WASHINGTON (AFP) – President Barack Obama is calling on Sudan’s warring factions to end the bloody violence threatening a peace agreement as the south gears up for independence due in three weeks.
“There is no military solution,” Obama said in an audio message recorded late Tuesday for the publicly-funded VOA broadcasting network.
“The leaders of Sudan and South Sudan must live up to their responsibilities.
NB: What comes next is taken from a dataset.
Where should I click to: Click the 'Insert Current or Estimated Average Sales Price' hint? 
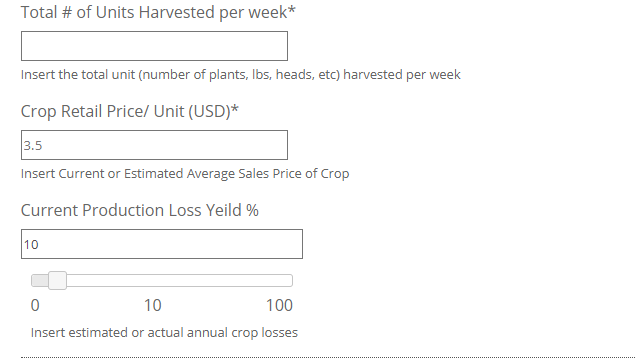click(185, 174)
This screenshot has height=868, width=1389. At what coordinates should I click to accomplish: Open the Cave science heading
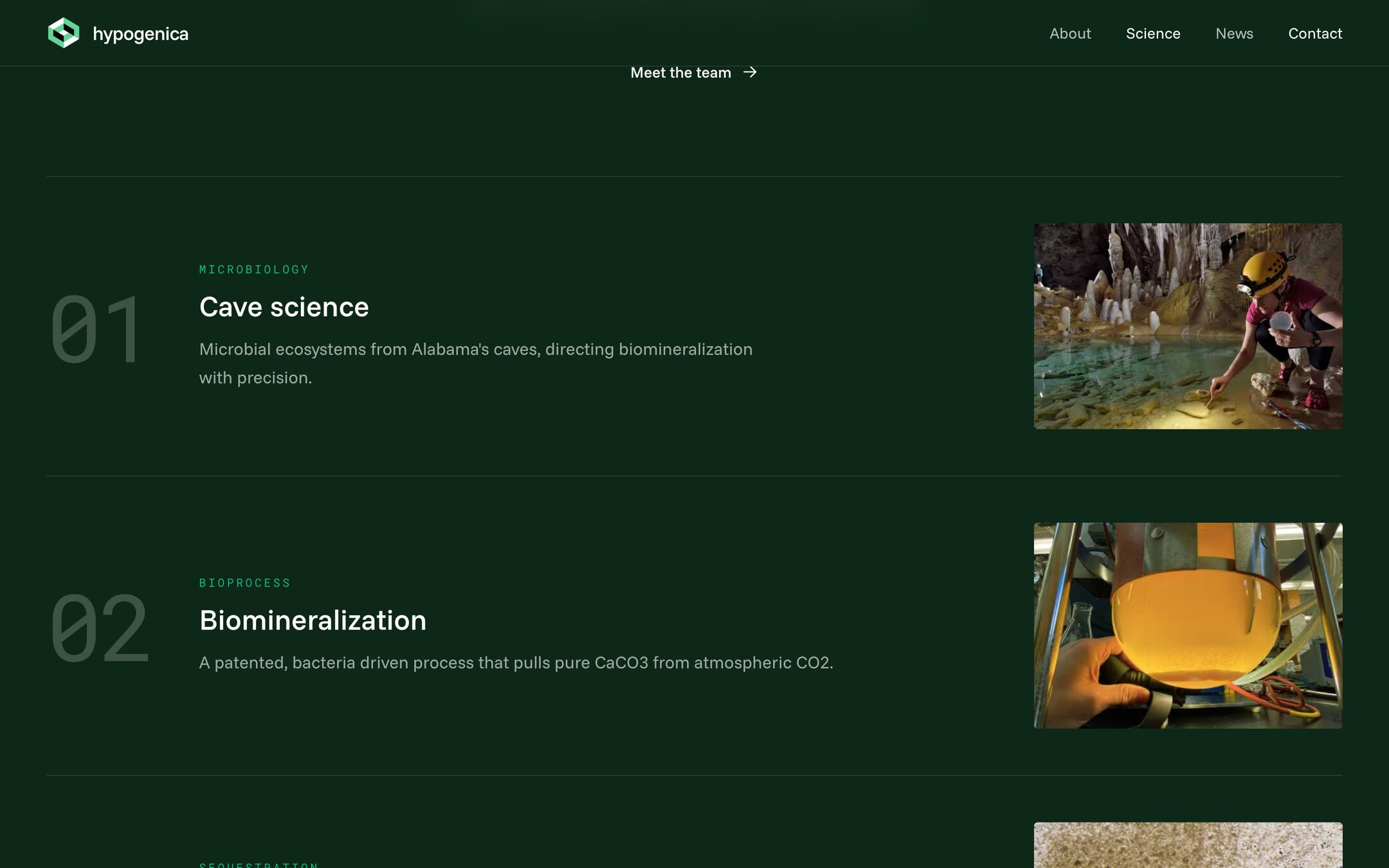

The government of Sudan must prevent a further escalation of this crisis by ceasing its military actions immediately, including aerial bombardments, forced displacements and campaigns of intimidation.”
His appeal for a ceasefire, taped after returning to the US mainland from a visit to Puerto Rico, came amid a surge of violence that has seen more than 1,500 people killed in south Sudan since a largely peaceful independence referendum in January, according to UN and official figures.
Heavy fighting has swept across South Kordofan state on the south Sudan border since June 5 pitting the northern Sudanese Armed Forces and allied militiamen against fighters aligned with southern former rebel group the Sudan People’s Liberation Army.
Other clashes in south Sudan have killed almost 100 people in separate cattle raids and rebel attacks in the past week, officials said Wednesday.
Obama called on both sides to agree to end violence, allow aid workers and relief supplies to move freely, fulfill their commitments under the 2005 Comprehensive Peace Agreement that ended a 21-year civil war and “resolve their differences peacefully.”
“Today, I want to speak directly to Sudanese leaders: you must know that if you fulfill your obligations and choose peace, the United States will take the steps we have pledged toward normal relations,” he continued.
“However, those who flout their international obligations will face more pressure and isolation, and they will be held accountable for their actions.”
The Khartoum government in the north is keen to score normalization, including being removed from a US list of state sponsors of terror.
“The Sudanese people have come too far, and sacrificed too much, to see their dreams of a better future slip from their grasp,” Obama said.
“Now is the time for Sudanese leaders to show the courage and vision that true leadership demands. Now is the time for Sudanese leaders, north and south, to choose peace.”
The south is due to proclaim full independence on July 9, under a peace deal after decades of conflict with the north, but the fighting threatens to overshadow the historic event, particularly if the southern army is drawn in.